I raporty majo być! Trzymaj się. :)
Taka Tam Jedna, to bardzo rozsądne, co piszesz. I prawdziwe. Ja kilka lat temu odstawiłam cukier krystaliczny i przestałam słodzić kawę i herbatę – i naprawdę mam teraz odruch wymiotny jak mi ktoś posłodzi przez przypadek. A tłuszcze trans to jakie to są? Oświeć, bom jeszcze głupia.
No wszystkie sztucznie utwardzane, np. margaryna, masło roślinne. Odpadają więc wszystkie ciasta i ciastka kupne, słodycze, wiele przetworów, wędlin, a także odpadają ciasta te pieczone w domu na margarynie.

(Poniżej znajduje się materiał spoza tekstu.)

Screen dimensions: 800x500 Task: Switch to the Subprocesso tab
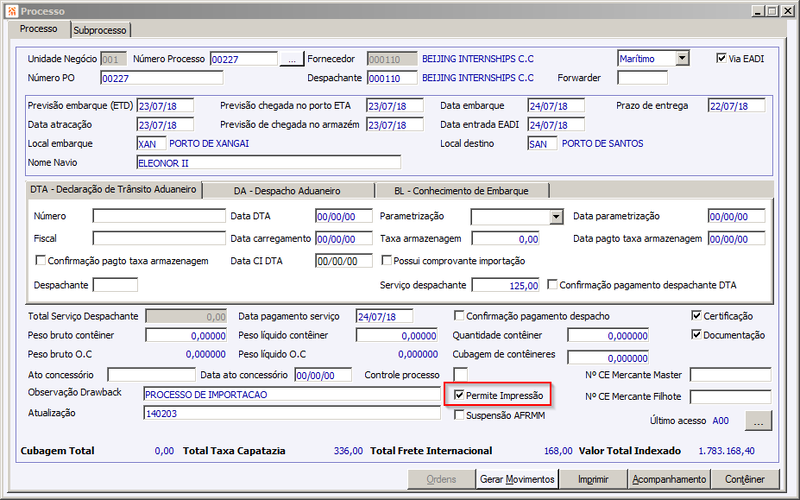coord(100,30)
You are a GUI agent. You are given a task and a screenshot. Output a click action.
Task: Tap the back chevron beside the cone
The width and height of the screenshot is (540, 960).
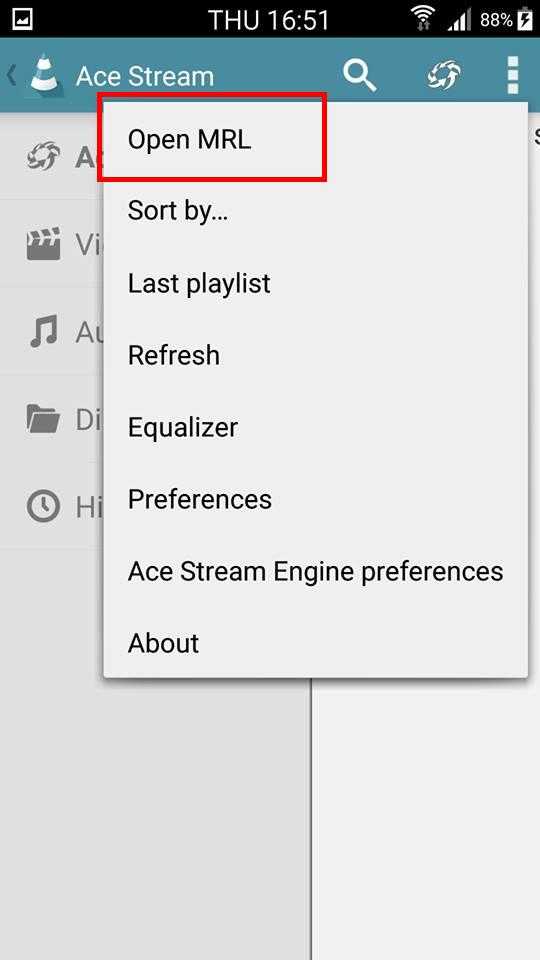pos(11,75)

Z dobrych tłuszczy polecam olej kokosowy. Cytuję: „Ze względu na swoją stałą postać olej nadaje się do smarowania pieczywa, można także z powodzeniem zastąpić nim masło w pieczeniu. Idealny do smażenia w wysokich temperaturach, nie pali się, nie jełczeje, a dzięki swoim właściwościom smakowym oraz aromacie nadaje potrawom orientalny charakter.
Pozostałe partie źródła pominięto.